Organization of American States Promoting Abortion in Latin America

International   |   Steven Ertelt   |   Aug 12, 2010   |   9:00AM   |   WASHINGTON, DC

Organization of American States Promoting Abortion in Latin America

by Seana Cranston, JD
August 12, 2010 Note: Seana Cranston writes for the Catholic Family and Human Rights Institute. This article originally appeared in the pro-life group’s Friday Fax publication and is used with permission.

New York, NY ( — A recently-released document, revives concerns that the Washington DC-based Inter-American Commission on Human Rights is becoming yet another venue for the promotion of abortion, under the guise of “reproductive health,” and “family planning.”

The release of “Access to Maternal Health Services from a Human Rights Perspective” coincides with the “new international human right” to maternal health recently asserted by abortion activists at the UN-backed Women Deliver 2 conference which took place in Washington DC in June of this year.

The new report cites the American Convention on Human Rights for the proposition that “[t]he right of every person to physical, mental, and moral integrity without discrimination is enshrined in the American Convention.” The American Convention is the only international treaty that enshrines the right to life “from the moment of conception” though this is not cited in the new report.

The Access report relies heavily upon recommendations of the Committee on the Elimination of Discrimination against Women (CEDAW). For example, the report asserts that, “the lack of information on reproductive health” is a “barrier to obtaining access to maternal health services.” It also equates women’s “right to personal integrity” with access to “modern family planning services,” a vague term subject to creative interpretation from abortion rights activists.

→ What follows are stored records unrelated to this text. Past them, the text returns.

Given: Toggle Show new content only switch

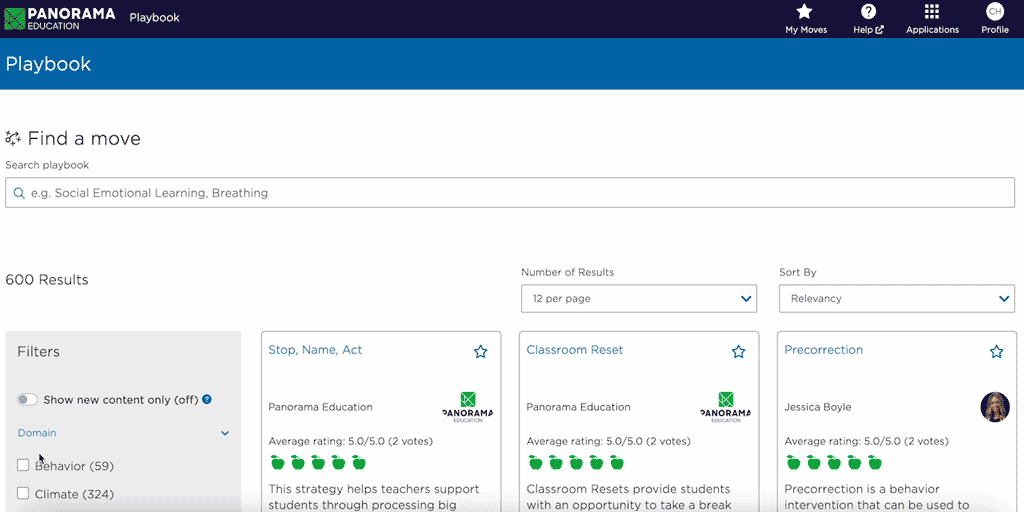Looking at the screenshot, I should coord(27,400).
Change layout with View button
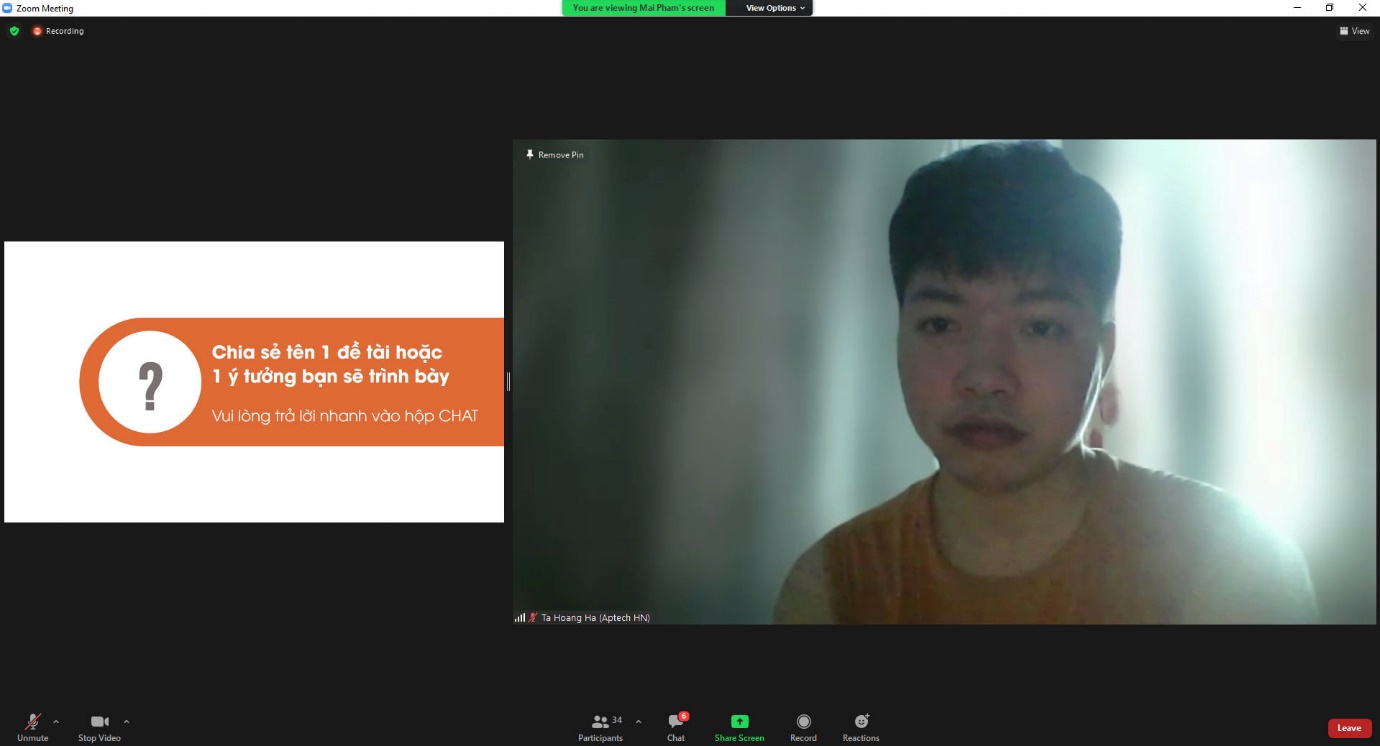 tap(1354, 31)
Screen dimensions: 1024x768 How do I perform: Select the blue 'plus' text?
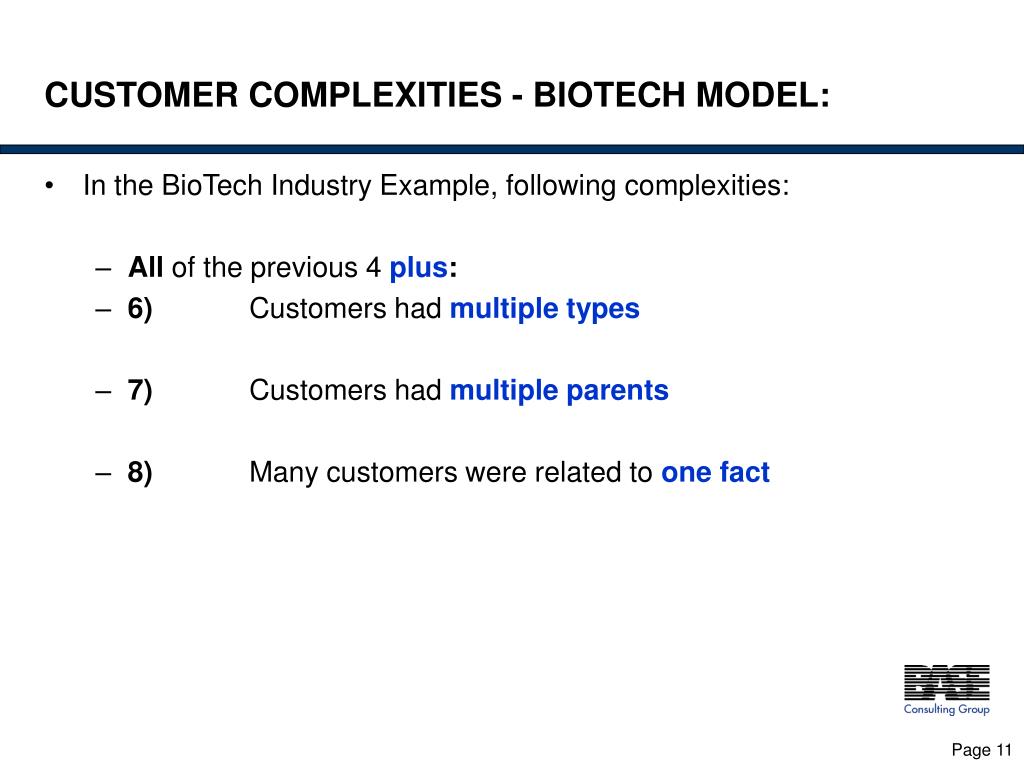click(419, 268)
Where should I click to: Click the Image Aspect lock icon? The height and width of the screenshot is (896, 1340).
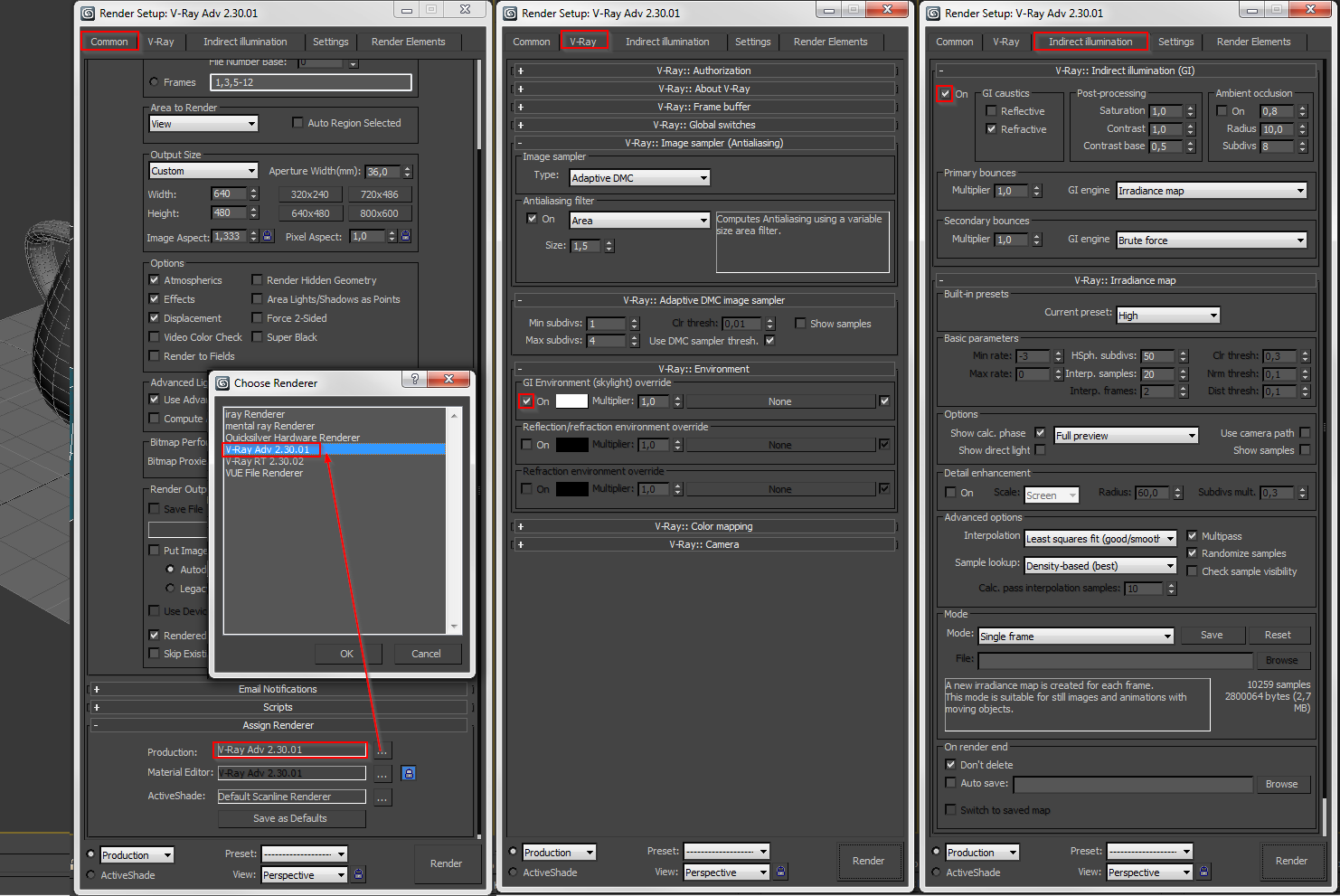tap(268, 236)
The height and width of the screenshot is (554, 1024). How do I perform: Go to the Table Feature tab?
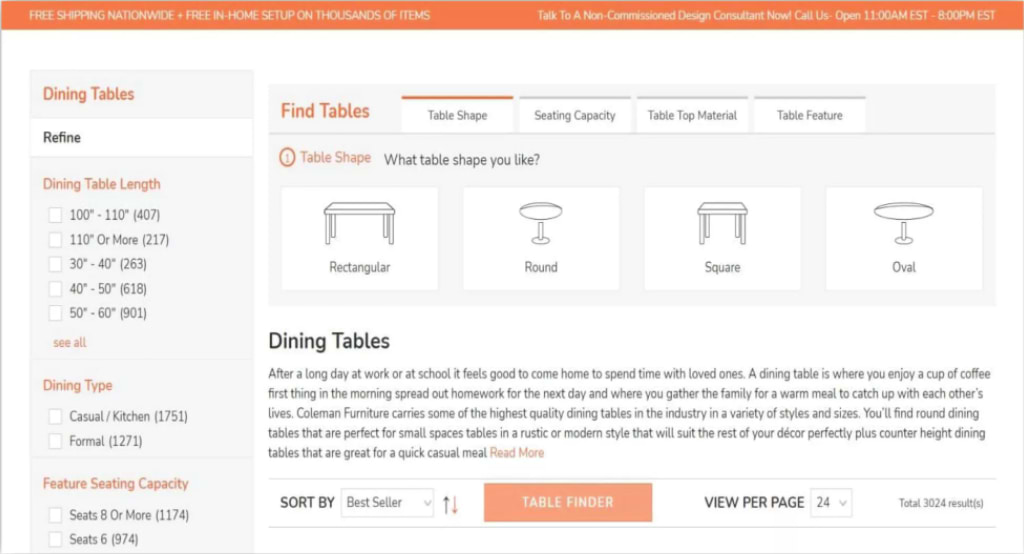(x=809, y=115)
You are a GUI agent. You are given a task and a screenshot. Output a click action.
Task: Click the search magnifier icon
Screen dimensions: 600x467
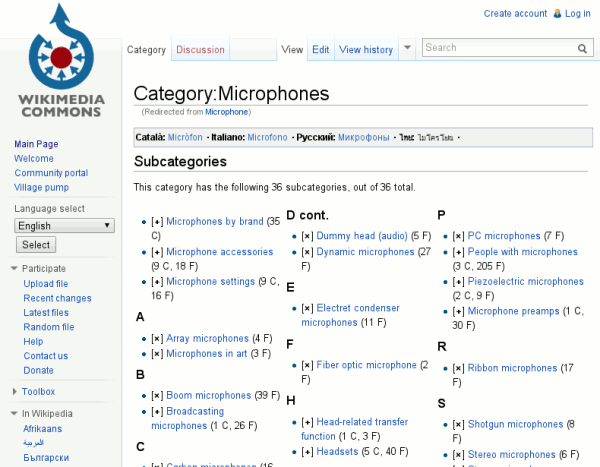click(582, 48)
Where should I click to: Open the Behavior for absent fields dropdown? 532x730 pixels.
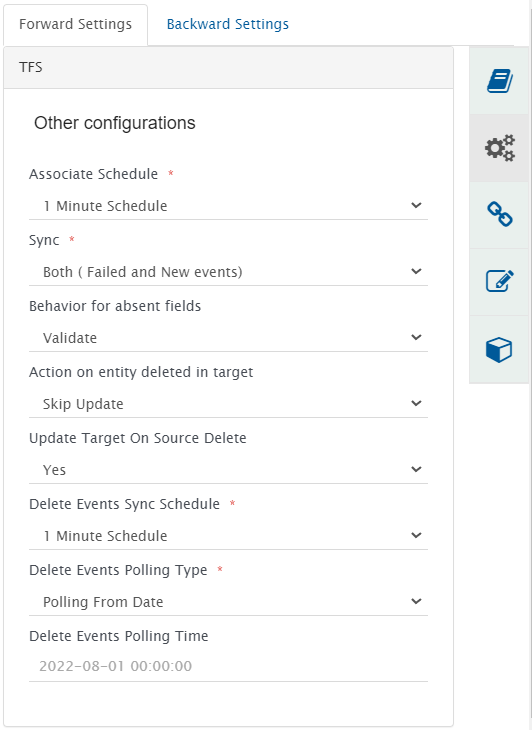coord(228,338)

The report consistently and repeatedly declares throughout that State members of the Organization of American States (OAS) have the “duty” to implement the report’s specific theories as to what constitutes maternal health, and to affirmatively recognize “maternal health” as a right—otherwise, member States will (according to the report) be “discriminating” against women and denying them “equality” under the law.

The report specifically contends that “laws that prohibit the distribution and sale of all family planning methods used by women” are “discriminatory.”

It also appears to target adolescents and attack parental rights, asserting that States should “eliminate discriminatory laws, policies, and practices and gender inequalities that prevent women and adolescents from seeking good quality services,” and that “[a]mong discriminatory practices, the States must redouble their efforts to eliminate gender stereotypes such as restrictions on women’s access to health care services because they do not have authorization from their spouse . . . or parents . . . .”

The report also cites the Cairo Platform for Action (Cairo, 1994), which calls for a reduction in maternal mortality by reducing “morbidity from unsafe abortion.” The report concludes with 14 “Recommendations,” including one calling for health professionals to “inform women regarding their health so that they are able to make free, well-founded, and responsible decisions in the area of reproduction.”

The Inter-American Commission is an autonomous organ of the Organization of American States. Although the Commission may consult with the Inter-American Court on Human Rights, which is a separate juridical body, the Commission itself has no judicial authority, and does not have any power to interpret the American Convention.

As previously reported, however, pro-abortion groups, such as the Center for Reproductive Rights (CRR) have orchestrated a strategy to co-opt the Inter-American Commission on Human Rights and use it as a platform for promoting the pro-abortion agenda in order to overturn abortion laws in Latin America and rewrite the American Convention on Human Rights.